Neobanks seem poised to be the future of the banking industry. The founders are all young, hip digital citizens who have created these services that they can actually use themselves. Their targets are clearly young professionals who hadn’t yet formed relationships with traditional banks, and need a one-stop shop that they could trust to manage their personal finances including bills, payments, savings, and investments. In short, an app that could do the math for them.

Another key benefit offered by neobanks is accessibility. India is home to a large unbanked population. Almost 19 Crore (190 million) people do not have bank accounts, yet. Neobanks offer all the utility of a bank without the need to be close to a branch. Not to forget that India’s population is largely young, with the Millennials and Gen Z population segments having found comfort in the digital world already. That is perhaps why India’s digital payments market of $65 billion in 2019 is expected to grow cumulatively at 20 percent till 2023, and even beyond. 

However, India’s laws prohibit digital banks from existing standalone. The Reserve Bank of India (RBI) remains insistent on the physical presence of a bank. However, this hasn’t stopped neobanks from flourishing by establishing partnerships with the traditional banking entities. P10 operates in partnership with an established, RBI-certified bank and so do all the other neobanks in the country. This kind of partnership benefits both the neobank as well as the traditional bank backing it. Win-Win-Happy.

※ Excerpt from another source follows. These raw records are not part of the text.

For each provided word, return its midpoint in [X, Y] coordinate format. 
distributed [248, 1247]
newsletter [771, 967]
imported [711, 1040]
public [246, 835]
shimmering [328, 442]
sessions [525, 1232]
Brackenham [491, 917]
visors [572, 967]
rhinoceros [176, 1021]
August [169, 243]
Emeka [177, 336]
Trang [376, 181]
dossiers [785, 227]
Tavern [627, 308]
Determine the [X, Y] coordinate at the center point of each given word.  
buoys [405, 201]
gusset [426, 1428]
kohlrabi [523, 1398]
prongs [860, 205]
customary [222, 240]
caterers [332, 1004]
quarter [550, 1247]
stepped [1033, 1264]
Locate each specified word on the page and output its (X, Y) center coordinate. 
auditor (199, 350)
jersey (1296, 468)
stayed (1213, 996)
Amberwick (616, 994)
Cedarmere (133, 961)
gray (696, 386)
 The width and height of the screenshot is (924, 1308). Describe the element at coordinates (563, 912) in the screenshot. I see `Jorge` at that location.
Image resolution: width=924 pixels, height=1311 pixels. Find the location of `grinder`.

The difference between digital banks and digital banking is very important. While a digital bank is a bank that has a purely digital existence without a physical presence, digital banking is a feature offered by traditional banks that allows customers to carry out transactions online, without having to visit their branches. 

Once the law catches up with advancements in technology, there will be no stopping neobanks. The future of the banking sector seems to go towards maximum digitalization, with the least physical presence, backed by the best of digital, automated decision making to run the show.